Çok doğru anlamışsınız.
Tabii ki değişebilir de… Ama düşük bir ihtimal bu saatten sonra, %15 diyelim, bilimsel olarak bunu söyleyebiliriz. Bir de, ne kadar değişmesini istediğinize bağlı… İstanbul’un kıyılarında 5 cm kar yağma ihtimali % sıfır.
ElNinoYazıyı Yazan
herşeye bilimsel bakmayalım. %sıfır diyemeyiz. Allah bilir biz bilemeyiz. Biz sadece tahmin yapabiliriz. Geleceği göremeyiz. %1 diyebilirsin 🙂
Allah insanlara akıl vermiş fikir vermiş, bilimi icat etmişiz. Gayet de iyi biliyoruz, çok yakın geleceği görüyoruz işte: % sıfır. Neden şöyle düşünmüyorsun: Bilimle keşfedilen şeyler tamamen yaratıcının yarattığı sisteme dahil olan şeylerdir. Sen modelleri kullanıp 3-4 gün sonrası için İstanbul kıyılarında 5 cm kar yağma ihtimali %sıfırdır deyince aslında Allah’ın koyduğu kuralları keşfetmenden kaynaklı bilgiyle konuşuyorsun. Bence hal böyleyken “hayır, yağabilir” demek inanç bakımından daha sakıncalı, çünkü öyle deyince, yaratılmış sistemin dışında, onun kurallarına karşıt işleyen bir mucizeden bahsetmiş oluyorsun. Akşam akşam da felsefe yaptırdın bana 🙂
İşte bu Ozan hocam arkadaşlarla hep tartışırım bu konuyu hiç bi zaman anlamazlar. Aksi olsa zaten mucizeye girer bence. Hem %100 gelecek denilen bir sistemi Allah neden bozsun ki.

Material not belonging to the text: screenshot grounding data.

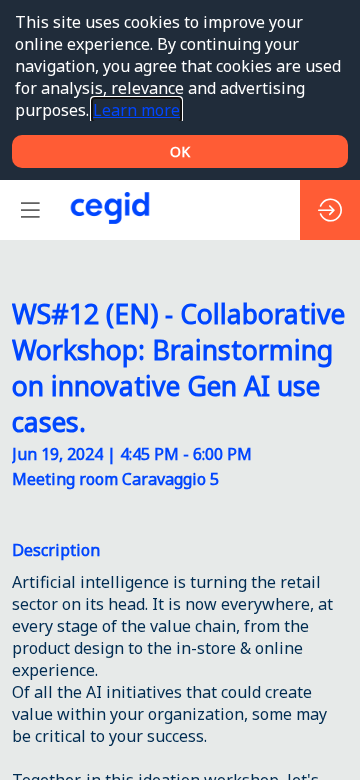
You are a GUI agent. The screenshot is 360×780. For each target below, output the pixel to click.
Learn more (136, 110)
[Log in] (330, 210)
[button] (30, 210)
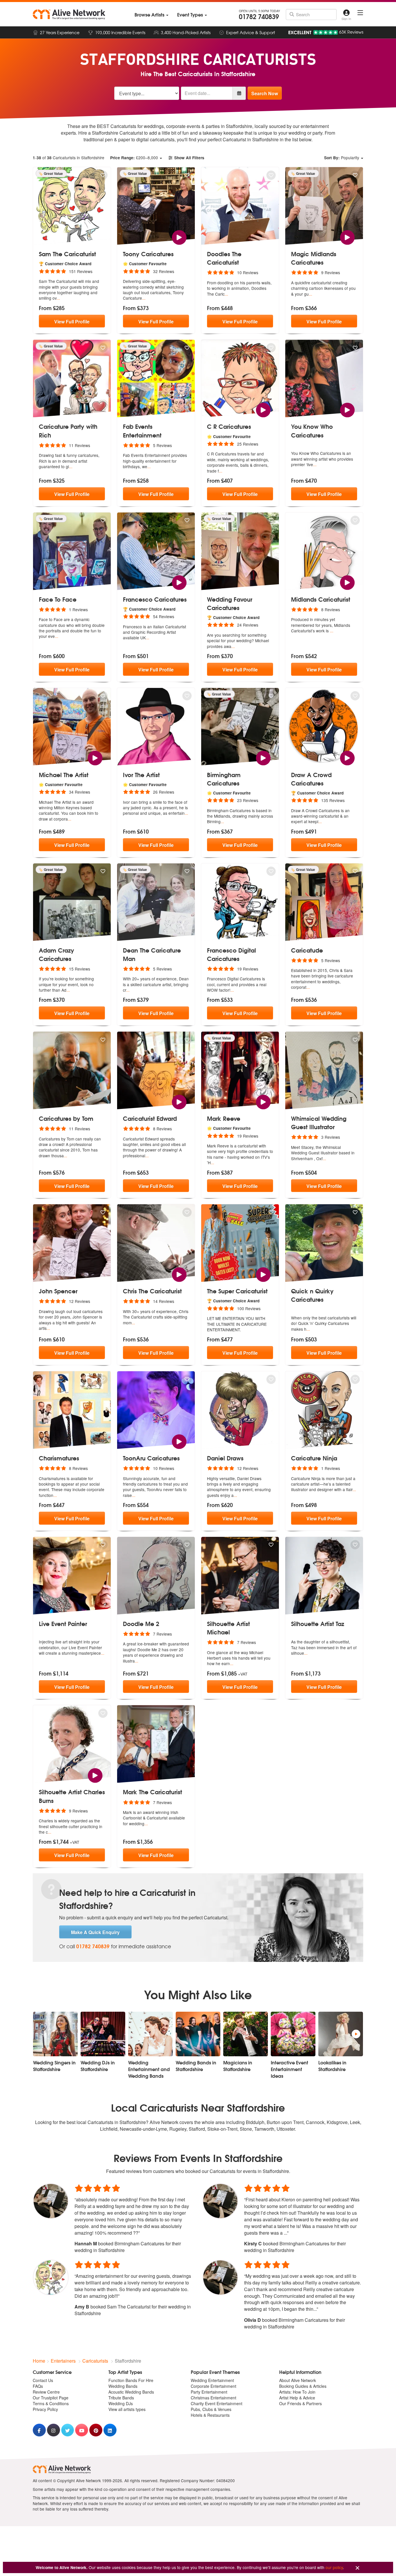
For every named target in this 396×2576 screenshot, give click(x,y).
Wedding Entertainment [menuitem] (212, 2380)
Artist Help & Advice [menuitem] (297, 2398)
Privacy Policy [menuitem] (45, 2409)
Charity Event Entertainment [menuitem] (216, 2403)
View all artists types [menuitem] (127, 2409)
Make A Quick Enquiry (95, 1932)
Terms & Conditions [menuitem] (51, 2403)
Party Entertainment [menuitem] (209, 2392)
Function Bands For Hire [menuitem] (130, 2380)
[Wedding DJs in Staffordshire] (103, 2034)
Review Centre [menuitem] (46, 2392)
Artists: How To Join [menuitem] (297, 2392)
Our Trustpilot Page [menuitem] (50, 2398)
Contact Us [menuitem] (43, 2380)
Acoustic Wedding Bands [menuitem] (131, 2392)
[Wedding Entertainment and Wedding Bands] (150, 2034)
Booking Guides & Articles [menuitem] (302, 2386)
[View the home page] (69, 14)
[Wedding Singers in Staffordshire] (55, 2034)
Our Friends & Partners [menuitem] (300, 2403)
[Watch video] (179, 236)
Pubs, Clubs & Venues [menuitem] (211, 2409)
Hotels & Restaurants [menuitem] (210, 2415)
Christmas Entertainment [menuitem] (213, 2398)
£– (134, 157)
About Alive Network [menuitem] (297, 2380)
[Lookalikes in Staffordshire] (340, 2034)
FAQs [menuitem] (38, 2386)
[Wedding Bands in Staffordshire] (198, 2034)
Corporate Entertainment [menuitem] (213, 2386)
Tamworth (264, 2128)
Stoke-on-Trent (222, 2128)
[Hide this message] (357, 2568)
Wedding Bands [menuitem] (122, 2386)
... (58, 298)
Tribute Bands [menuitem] (121, 2398)
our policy (334, 2567)
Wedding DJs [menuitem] (120, 2403)
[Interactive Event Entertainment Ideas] (293, 2034)
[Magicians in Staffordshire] (245, 2034)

Onur’un şu yorumuna cevap (yığılma olmaması için)… O tartışmaya burada devam edelim lütfen…
Bugün saat 12’de gerçekleşen sıcaklıklar:
DMİ’nin bugün için tahminleri:
Gerçi öğle raporunda epey değiştirmişler, Erzurum’u maksimum -9’a çekmişler mesela. Bence yine de böyle günlerde maksimum sıcaklık tahmini hiç kolay değil, gayet lokal sisler, enverziyonlar vb. oluyor ve bir anda işin şekli değişebiliyor. Lokal hadiseleri modellerden bilmek mümkün değil, tek yol tahmin edilen yerin iklimini çok iyi bilmek, bunun da ancak yerelleşmiş tahmincilik anlayışıyla mümkün olabileceğini düşünüyorum, bir yerde hiç yaşamamış ve oranın iklimini, hangi durumlarda nasıl hava şartlarıyla karşılaşıldığını bilmeyen birisi merkezden tahmin yapınca iş çok zor.
ALKIM
Aşağıda da değinilmiş. Maksimumları değil sadece, mimimumları da tartışmalıyız. İstanbul için tahmin edilen 4 derece, gerçekleşen 0 derece. İzmir için tahmin edilen 5 derece, gerçekleşen 2 derece. Ankara için (baz alınan Ankara Bölge ise) tahmin edilen -4 derece, gerçekleşen -3. Ankara için bence çok başarılı bir tahmin, İstanbul ve İzmir için ise bir o kadar başarısız.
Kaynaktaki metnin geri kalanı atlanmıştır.